Association between virulence of Yersinia pestis and suppression of gamma interferon and tumor necrosis factor alpha.

It is established that Yersinia pestis, the causative agent of bubonic plague, and enteropathogenic Yersinia pseudotuberculosis and Yersinia enterocolitica share a ca. 70-kb low-calcium response or Lcr plasmid (Lcr+). The latter is known to encode regulatory functions that restrict growth at 37 degrees C in Ca(2+)-deficient medium and virulence factors that are expressed only in vitro within this environment (e.g., certain Yops and V antigen). In this study, gamma interferon (IFN-gamma) was never detected in mice infected with 10 minimum lethal doses (MLD) of Lcr+ cells of Y. pestis, and significant levels of tumor necrosis factor alpha (TNF-alpha) arose only prior to death. Prompt and marked synthesis of these cytokines was observed upon infection with avirulent Lcr- mutants. Treatment of mice with exogenous IFN-gamma plus TNF-alpha inhibited multiplication of Lcr+ yersiniae in vivo, thereby providing protection against challenge with 10 MLD. Administration of both cytokines was required for absolute survival, suggesting a synergistic rather than cumulative interaction. This protective effect entailed cytokine priming as judged by subsequent detection of substantial levels of endogenous IFN-gamma and TNF-alpha.
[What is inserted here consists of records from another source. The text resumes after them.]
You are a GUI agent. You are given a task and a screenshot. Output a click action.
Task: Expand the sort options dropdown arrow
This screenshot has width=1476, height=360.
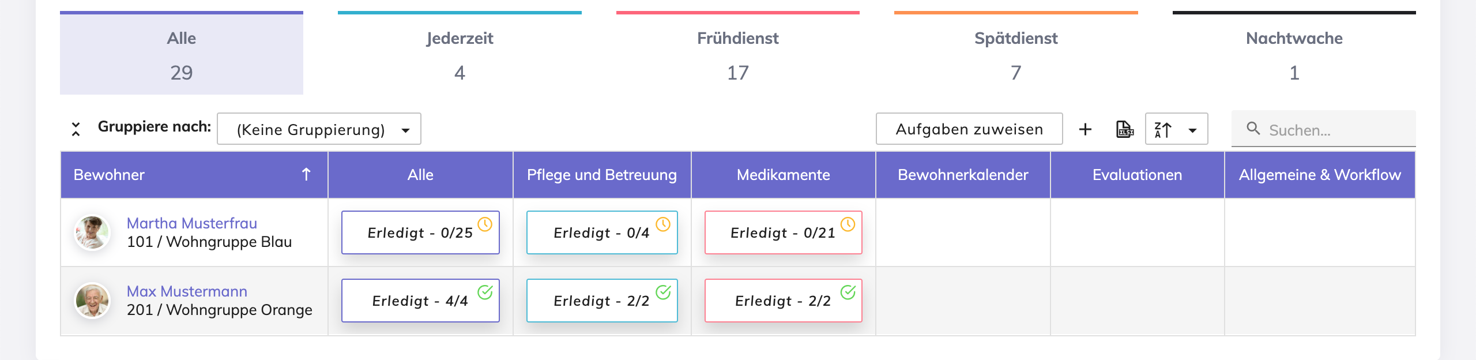coord(1192,130)
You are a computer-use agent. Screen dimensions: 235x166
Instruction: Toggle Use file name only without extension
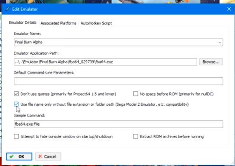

Monospecific anti-V-antigen, known to provide passive immunity against 10 MLD of Lcr+ Y. pestis, permitted significant synthesis of endogenous IFN-gamma and TNF-alpha. These findings demonstrate that Lcr+ yersiniae suppress synthesis of cytokines and suggest that this effect is mediated by one or more Lcr plasmid-encoded virulence factors.